§ **WORK REQUIRED**
Give the part of the listing that opens with the line containing "This screenshot has height=427, width=534." and closes with the line containing "I will pos(95,16)." as a numbered list, leaving out blank lines.

>> Begin RAW RECORDS

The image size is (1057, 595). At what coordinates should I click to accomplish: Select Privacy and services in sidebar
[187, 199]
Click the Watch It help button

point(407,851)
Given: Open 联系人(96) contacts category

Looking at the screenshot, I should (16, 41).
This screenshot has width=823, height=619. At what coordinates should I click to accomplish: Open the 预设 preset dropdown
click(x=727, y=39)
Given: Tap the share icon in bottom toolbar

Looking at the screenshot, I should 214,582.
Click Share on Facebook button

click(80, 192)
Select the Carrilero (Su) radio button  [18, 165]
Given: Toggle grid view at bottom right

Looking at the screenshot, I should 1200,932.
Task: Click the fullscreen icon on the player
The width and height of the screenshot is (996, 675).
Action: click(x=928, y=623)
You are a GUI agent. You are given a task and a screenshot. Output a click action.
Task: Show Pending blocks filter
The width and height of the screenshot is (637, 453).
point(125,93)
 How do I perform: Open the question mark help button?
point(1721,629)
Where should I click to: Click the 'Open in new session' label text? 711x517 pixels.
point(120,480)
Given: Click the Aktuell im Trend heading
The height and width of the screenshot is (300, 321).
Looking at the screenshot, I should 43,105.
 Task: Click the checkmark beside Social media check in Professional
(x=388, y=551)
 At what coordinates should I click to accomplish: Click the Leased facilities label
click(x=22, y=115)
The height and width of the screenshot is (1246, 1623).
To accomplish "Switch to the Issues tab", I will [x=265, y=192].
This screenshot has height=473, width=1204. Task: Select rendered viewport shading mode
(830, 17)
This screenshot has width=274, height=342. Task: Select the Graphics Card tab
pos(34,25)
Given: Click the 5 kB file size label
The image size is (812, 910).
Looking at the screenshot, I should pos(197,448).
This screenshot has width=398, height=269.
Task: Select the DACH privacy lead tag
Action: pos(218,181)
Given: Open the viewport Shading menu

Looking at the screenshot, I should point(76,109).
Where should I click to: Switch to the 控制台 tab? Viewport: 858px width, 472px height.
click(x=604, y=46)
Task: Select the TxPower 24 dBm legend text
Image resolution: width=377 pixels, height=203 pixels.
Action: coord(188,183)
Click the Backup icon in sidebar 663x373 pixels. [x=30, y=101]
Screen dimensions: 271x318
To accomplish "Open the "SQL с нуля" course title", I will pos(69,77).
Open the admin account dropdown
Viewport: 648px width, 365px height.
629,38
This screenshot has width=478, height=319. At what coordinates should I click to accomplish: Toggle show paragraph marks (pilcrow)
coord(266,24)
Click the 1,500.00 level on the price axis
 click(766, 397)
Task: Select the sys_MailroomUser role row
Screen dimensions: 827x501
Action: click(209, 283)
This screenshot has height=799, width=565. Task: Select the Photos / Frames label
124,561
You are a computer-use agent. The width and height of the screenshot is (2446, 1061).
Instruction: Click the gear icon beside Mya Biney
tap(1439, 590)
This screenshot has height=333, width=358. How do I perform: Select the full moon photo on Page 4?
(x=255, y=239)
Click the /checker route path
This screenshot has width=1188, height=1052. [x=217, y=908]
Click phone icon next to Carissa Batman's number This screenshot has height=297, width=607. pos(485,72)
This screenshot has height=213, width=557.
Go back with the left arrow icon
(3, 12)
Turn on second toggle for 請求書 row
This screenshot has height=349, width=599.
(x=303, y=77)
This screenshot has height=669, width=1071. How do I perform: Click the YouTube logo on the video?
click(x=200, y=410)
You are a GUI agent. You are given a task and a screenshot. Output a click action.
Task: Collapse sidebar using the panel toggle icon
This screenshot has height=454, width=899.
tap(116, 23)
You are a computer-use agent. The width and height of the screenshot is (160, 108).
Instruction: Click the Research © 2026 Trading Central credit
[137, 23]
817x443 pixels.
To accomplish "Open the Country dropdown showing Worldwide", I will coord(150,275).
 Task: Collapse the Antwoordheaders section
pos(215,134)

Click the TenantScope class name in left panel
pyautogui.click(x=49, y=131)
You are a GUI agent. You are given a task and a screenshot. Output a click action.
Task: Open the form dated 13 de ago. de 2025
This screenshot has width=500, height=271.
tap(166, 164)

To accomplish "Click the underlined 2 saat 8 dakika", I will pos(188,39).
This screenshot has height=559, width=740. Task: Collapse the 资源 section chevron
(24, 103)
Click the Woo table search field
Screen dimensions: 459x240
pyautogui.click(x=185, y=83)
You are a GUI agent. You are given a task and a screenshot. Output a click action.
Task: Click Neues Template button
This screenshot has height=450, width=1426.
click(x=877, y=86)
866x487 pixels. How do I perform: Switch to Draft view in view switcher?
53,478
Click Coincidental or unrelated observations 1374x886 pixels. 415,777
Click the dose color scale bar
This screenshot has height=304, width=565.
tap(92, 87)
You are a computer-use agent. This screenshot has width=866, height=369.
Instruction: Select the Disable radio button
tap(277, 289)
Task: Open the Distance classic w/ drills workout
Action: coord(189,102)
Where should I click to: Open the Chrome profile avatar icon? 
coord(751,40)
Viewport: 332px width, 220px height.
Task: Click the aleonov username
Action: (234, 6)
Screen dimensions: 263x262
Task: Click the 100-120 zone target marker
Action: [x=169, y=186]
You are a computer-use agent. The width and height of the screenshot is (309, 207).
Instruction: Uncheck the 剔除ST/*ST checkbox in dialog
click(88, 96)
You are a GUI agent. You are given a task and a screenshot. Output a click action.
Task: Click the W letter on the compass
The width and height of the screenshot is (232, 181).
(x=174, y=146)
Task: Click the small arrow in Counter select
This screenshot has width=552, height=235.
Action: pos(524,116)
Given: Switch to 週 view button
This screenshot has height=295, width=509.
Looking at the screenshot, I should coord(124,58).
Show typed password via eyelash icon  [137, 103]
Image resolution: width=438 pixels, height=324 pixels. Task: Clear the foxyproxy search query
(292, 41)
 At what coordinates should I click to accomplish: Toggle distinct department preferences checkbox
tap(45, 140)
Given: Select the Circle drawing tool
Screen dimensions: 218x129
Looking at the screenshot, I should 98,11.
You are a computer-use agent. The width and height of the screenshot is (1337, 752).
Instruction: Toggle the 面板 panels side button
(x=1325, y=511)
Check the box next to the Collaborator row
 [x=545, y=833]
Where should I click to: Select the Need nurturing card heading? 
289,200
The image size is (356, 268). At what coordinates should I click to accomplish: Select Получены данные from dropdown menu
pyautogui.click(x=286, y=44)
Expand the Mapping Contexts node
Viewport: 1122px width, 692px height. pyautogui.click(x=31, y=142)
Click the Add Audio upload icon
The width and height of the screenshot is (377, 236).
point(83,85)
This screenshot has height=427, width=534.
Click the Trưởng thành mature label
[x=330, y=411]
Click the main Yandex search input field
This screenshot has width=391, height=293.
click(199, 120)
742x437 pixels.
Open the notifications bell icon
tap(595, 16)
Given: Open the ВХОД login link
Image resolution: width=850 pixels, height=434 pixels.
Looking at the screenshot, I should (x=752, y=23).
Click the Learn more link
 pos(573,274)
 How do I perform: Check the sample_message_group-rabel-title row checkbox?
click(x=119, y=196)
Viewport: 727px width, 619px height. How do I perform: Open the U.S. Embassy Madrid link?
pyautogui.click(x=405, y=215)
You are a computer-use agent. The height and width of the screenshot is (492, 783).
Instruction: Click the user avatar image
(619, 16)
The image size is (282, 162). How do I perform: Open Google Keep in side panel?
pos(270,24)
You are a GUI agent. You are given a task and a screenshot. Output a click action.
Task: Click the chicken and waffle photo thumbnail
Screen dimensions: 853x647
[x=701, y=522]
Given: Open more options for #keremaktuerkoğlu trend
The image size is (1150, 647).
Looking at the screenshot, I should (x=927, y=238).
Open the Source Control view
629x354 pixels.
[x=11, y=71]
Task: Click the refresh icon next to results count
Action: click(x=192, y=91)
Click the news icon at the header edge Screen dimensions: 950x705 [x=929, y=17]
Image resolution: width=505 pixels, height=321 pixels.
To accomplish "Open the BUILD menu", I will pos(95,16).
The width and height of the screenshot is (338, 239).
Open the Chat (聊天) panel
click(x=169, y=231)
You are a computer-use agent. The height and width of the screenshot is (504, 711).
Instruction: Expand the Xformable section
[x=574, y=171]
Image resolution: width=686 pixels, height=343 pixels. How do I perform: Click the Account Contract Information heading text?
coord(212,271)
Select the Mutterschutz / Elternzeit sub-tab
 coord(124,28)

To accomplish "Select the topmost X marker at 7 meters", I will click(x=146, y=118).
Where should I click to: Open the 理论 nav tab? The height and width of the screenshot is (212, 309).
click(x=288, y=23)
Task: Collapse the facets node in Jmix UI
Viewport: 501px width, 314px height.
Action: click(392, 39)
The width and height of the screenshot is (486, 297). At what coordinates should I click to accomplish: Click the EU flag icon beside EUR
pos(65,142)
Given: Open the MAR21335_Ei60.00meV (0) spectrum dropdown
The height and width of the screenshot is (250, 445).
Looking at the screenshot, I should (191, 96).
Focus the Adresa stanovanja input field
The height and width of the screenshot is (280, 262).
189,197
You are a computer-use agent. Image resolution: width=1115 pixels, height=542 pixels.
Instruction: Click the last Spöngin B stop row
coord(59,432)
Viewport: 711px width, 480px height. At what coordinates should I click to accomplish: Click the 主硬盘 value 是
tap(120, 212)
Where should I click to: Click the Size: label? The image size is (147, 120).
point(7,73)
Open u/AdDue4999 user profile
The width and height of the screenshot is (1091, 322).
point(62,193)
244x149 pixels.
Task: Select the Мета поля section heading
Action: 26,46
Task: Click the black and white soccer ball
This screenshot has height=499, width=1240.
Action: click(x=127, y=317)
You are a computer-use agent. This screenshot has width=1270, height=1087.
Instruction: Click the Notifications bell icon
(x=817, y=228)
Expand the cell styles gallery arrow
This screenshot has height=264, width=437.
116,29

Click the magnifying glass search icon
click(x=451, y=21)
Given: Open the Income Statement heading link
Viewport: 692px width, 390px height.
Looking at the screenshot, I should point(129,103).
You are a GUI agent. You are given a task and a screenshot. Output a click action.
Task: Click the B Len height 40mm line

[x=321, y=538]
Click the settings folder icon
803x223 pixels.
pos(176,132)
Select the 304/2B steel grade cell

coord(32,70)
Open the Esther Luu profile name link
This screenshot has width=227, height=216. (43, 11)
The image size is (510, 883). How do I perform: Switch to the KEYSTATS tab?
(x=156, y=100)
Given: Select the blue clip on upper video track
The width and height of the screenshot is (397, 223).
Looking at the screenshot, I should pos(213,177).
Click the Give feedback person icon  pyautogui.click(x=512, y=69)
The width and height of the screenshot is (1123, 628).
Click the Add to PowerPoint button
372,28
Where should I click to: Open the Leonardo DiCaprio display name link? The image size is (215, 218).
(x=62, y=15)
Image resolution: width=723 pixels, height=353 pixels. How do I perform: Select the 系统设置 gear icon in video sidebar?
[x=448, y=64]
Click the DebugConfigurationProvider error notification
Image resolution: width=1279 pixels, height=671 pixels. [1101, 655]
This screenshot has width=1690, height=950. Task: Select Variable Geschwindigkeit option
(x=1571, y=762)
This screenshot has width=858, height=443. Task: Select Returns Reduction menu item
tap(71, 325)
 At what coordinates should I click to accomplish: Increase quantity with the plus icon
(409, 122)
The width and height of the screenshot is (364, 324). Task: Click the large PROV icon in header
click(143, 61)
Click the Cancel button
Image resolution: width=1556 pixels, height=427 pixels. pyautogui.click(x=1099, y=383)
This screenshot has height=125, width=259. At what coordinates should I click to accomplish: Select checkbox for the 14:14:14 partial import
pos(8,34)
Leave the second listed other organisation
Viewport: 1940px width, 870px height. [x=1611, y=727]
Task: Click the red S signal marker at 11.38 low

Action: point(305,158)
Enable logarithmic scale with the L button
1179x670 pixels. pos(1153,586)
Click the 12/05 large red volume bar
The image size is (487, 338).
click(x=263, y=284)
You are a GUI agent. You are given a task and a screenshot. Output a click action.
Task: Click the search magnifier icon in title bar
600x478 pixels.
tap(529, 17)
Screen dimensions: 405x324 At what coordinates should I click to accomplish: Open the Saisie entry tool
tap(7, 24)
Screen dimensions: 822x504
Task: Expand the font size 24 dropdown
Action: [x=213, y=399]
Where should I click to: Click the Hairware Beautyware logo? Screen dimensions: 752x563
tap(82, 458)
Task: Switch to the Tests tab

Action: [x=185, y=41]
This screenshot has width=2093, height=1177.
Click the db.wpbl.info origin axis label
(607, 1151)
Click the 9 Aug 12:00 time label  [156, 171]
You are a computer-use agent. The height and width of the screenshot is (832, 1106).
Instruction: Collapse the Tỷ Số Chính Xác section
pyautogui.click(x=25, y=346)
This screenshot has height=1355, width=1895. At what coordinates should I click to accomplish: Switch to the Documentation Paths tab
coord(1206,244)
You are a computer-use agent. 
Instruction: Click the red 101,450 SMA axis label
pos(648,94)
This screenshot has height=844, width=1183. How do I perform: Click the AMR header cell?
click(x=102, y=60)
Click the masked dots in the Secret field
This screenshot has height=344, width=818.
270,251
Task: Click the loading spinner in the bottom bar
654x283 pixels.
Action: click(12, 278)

>> End RAW RECORDS

§ **ANSWER TO THE TASK**
1. This screenshot has height=427, width=534.
2. Click the Trưởng thành mature label
3. [x=330, y=411]
4. Click the main Yandex search input field
5. This screenshot has width=391, height=293.
6. click(199, 120)
7. 742x437 pixels.
8. Open the notifications bell icon
9. tap(595, 16)
10. Given: Open the ВХОД login link
11. Image resolution: width=850 pixels, height=434 pixels.
12. Looking at the screenshot, I should (x=752, y=23).
13. Click the Learn more link
14.  pos(573,274)
15.  How do I perform: Check the sample_message_group-rabel-title row checkbox?
16. click(x=119, y=196)
17. Viewport: 727px width, 619px height. How do I perform: Open the U.S. Embassy Madrid link?
18. pyautogui.click(x=405, y=215)
19. You are a computer-use agent. The height and width of the screenshot is (492, 783).
20. Instruction: Click the user avatar image
21. (619, 16)
22. The image size is (282, 162). How do I perform: Open Google Keep in side panel?
23. pos(270,24)
24. You are a GUI agent. You are given a task and a screenshot. Output a click action.
25. Task: Click the chicken and waffle photo thumbnail
26. Screen dimensions: 853x647
27. [x=701, y=522]
28. Given: Open more options for #keremaktuerkoğlu trend
29. The image size is (1150, 647).
30. Looking at the screenshot, I should (x=927, y=238).
31. Open the Source Control view
32. 629x354 pixels.
33. [x=11, y=71]
34. Task: Click the refresh icon next to results count
35. Action: click(x=192, y=91)
36. Click the news icon at the header edge Screen dimensions: 950x705 [x=929, y=17]
37. Image resolution: width=505 pixels, height=321 pixels.
38. To accomplish "Open the BUILD menu", I will pos(95,16).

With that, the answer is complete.